1. I didn't see it stated explicitly, but I presume the neural net is on the far end of a radio link somewhere, not running on hardware physically mounted on the drone?

2. After viewing the FPV video on the linked page: how the hell do human pilots even come close to this pace? Insane (even assuming that the video they're seeing is higher quality than what's shown on YouTube – is it?)

3. The control software has access to an IMU. This seems to represent some degree of unfair advantage? I presume the human pilots don't have that – unless the IMU data is somehow overlaid onto their FPV view (but even then, I can't imagine how much practice would be needed to learn to make use of that in realtime).






1) No, this is interesting specifically because it was all onboard, the drone has Jetson Orin NX on it.

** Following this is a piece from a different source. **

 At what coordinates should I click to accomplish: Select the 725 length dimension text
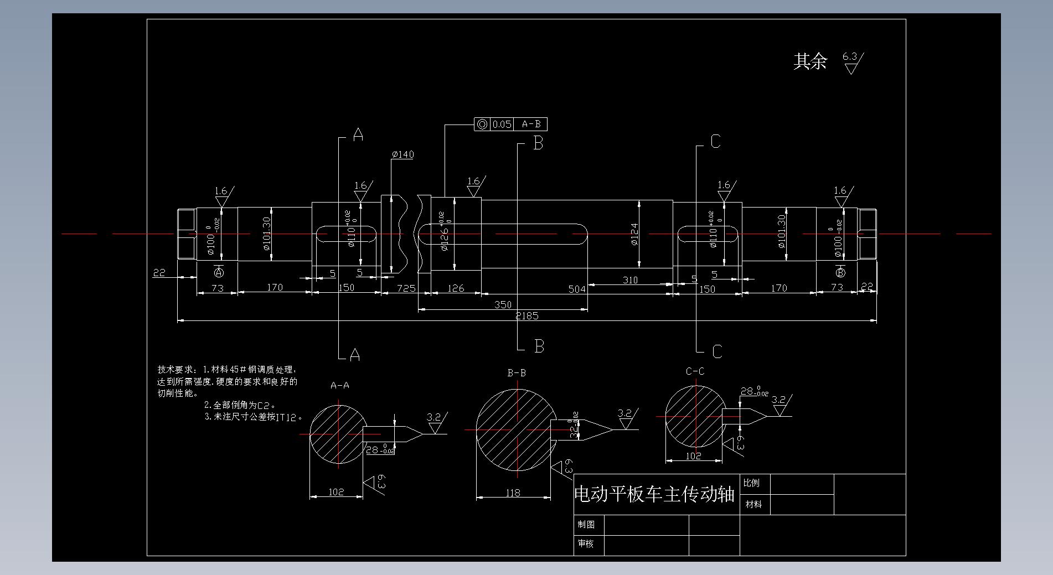tap(406, 288)
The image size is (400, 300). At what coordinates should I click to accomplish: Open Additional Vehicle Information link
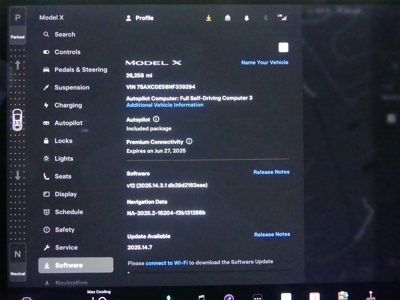point(165,105)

2) No, the video the pilot sees is usually quite bad. Racing pilots usually use either HDZero (mid resolution video with weird pixel artifacts sometimes) or analog video (looks like a broken 1980s VCR). It’s amazing what they can fly through. These DCP spec drones are also slow by racing standards. Look up MultiGP racing, it’s even faster.

3) It can be overlaid but it’s useless. The human pilot is using the control sticks as the input to an outer rate regulation loop which contains the gyro as input to an inner stabilization loop though, so the IMU is still in the mix for human control.


1. It's entirely onboard.

2. The video they're seeing is worse. Spectators typically see the frames saved directly from the camera, but the pilot will be seeing them compressed and beamed over the air to their headset. See vid.

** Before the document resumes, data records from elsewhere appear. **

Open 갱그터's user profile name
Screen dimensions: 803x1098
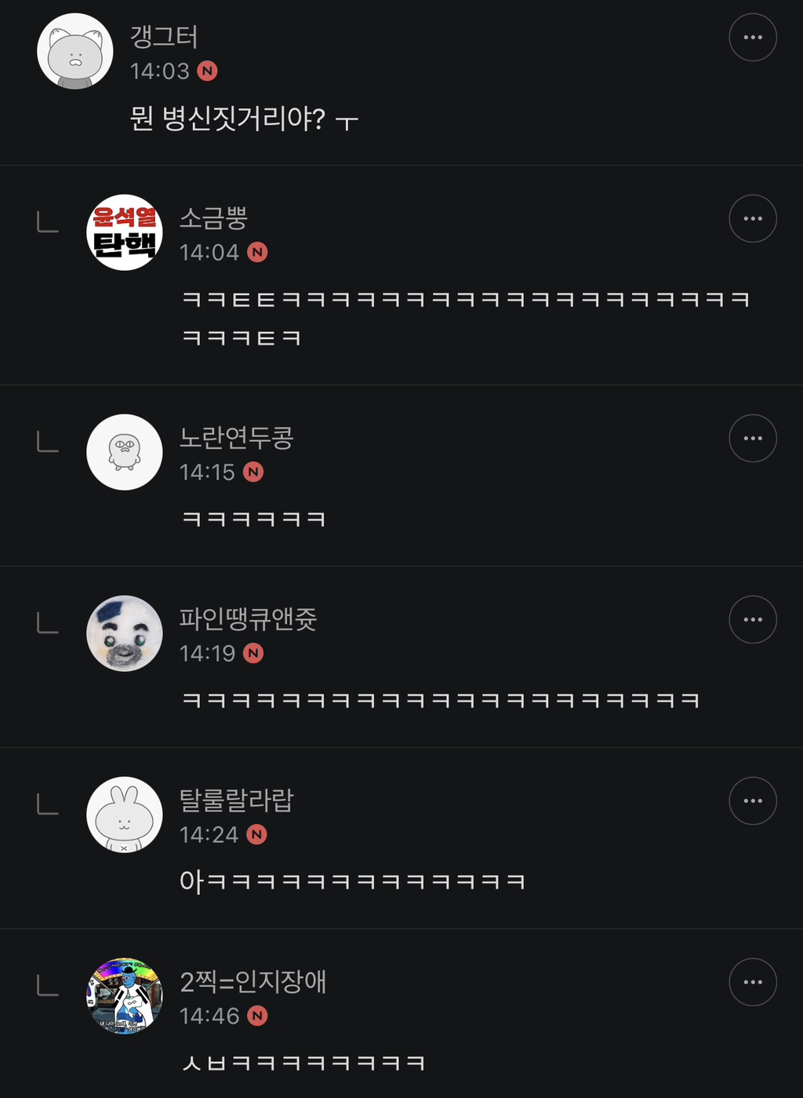(164, 37)
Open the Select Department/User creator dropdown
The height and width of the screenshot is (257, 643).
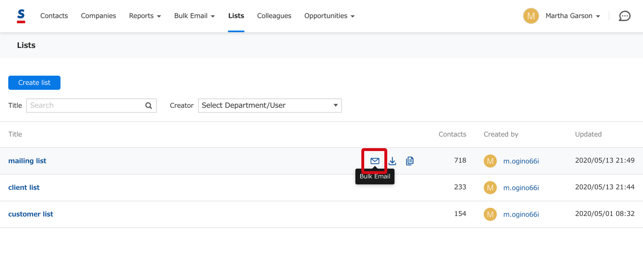click(x=270, y=105)
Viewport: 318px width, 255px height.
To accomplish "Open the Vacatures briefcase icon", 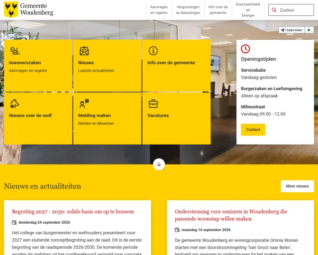I will [153, 104].
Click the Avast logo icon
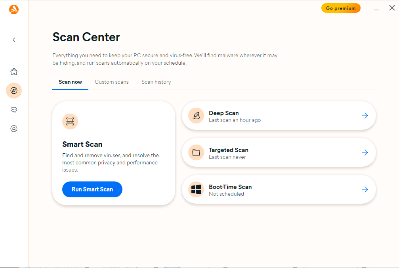399x268 pixels. click(x=14, y=9)
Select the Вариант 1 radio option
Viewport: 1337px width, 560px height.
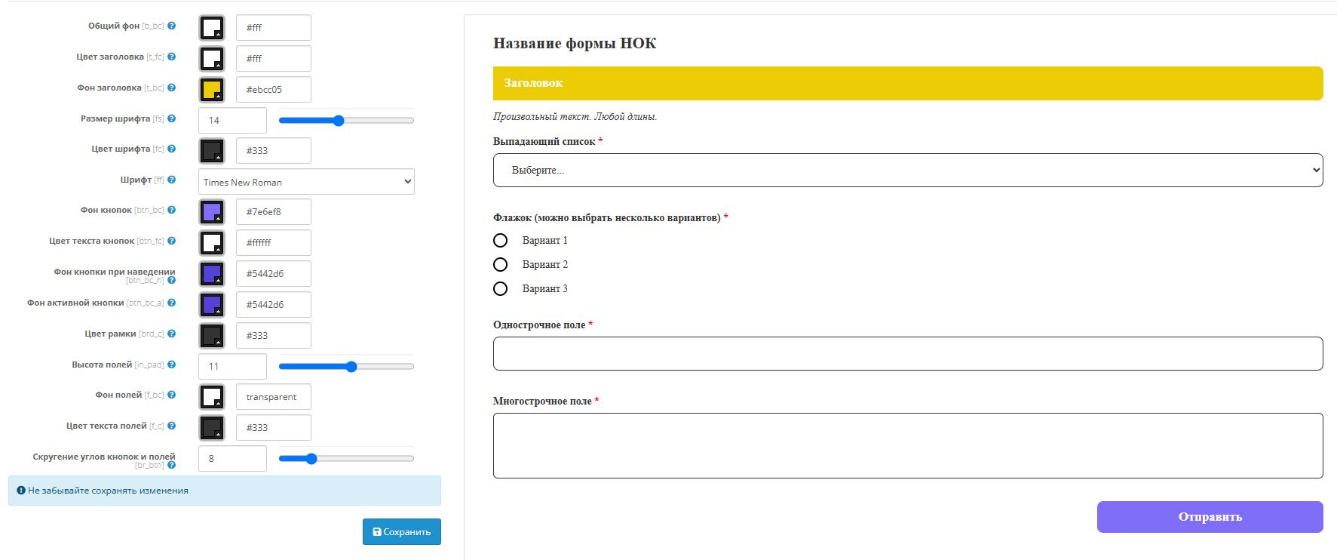500,240
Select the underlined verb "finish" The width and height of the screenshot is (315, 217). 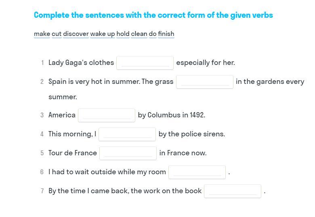click(x=166, y=34)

3. The human pilots do actually have access to it. Not directly, but the flight controller translates their inputs and makes use of the IMU to do so.

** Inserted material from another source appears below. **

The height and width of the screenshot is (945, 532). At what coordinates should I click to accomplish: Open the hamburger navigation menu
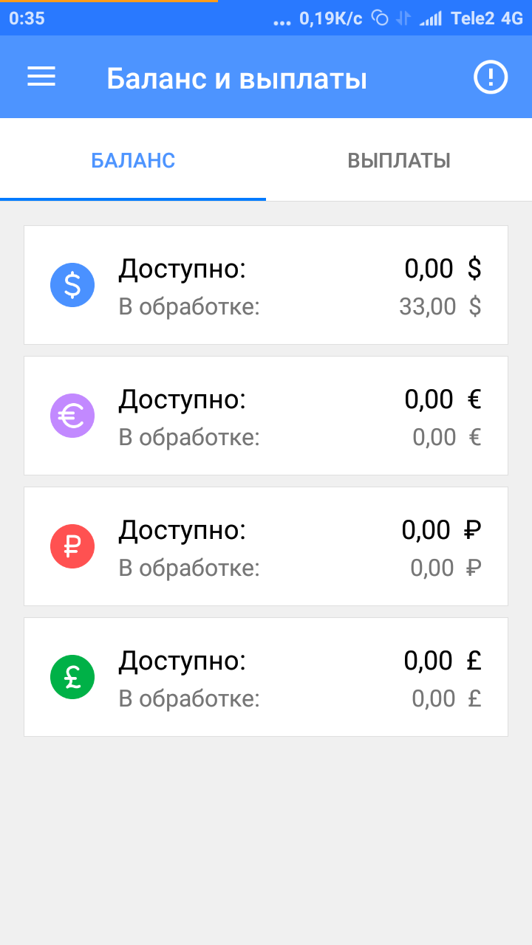(41, 77)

https://www.youtube.com/watch?v=kMGRLGkm0QE


> https://www.youtube.com/watch?v=kMGRLGkm0QE

I’m reminded of when the US military figured out it should just replace all its proprietary field drone controllers with Xbox controllers because every single grunt that enlisted already had 10,000 hours on the things. If the future of warfare is drones, Christ, that video is terrifying.


Funny you should say that. Gamepads are not quite what you want for drone piloting for three main reasons:

1. Less precise. Gimble size matters.

2. All inputs sprung. This is exactly what you want for your three rotational axis, but you absolutely do not want your throttle resetting to 50% when you lay off. You can fix this using 3D mode where the zero setting is in the middle, but then you lose even more precision.

3. Circular inputs. This means at low or high throttle you have less roll available.

The main reason you'd want a gamepad is the size and shape. They do make gamepad-style radios, like the Radiomaster Pocket, which combine the best of both worlds.

You can pick up a simulator for $10-20 if anyone wants to give it a whirl, and many are even on Steam, but the general recommendation is to pick up a dedicated radio as soon as possible.

Note that this mainly applies to FPV quadcopters, due to how sensitive and twitchy they can be. When it comes to controlling pretty much anything else (I'd argue even most planes) these advantages are no longer relevant.


The US military is not limited to using stock COTS hardware. They have imitated the form factor and general feel of those controls, but custom built and ruggedized.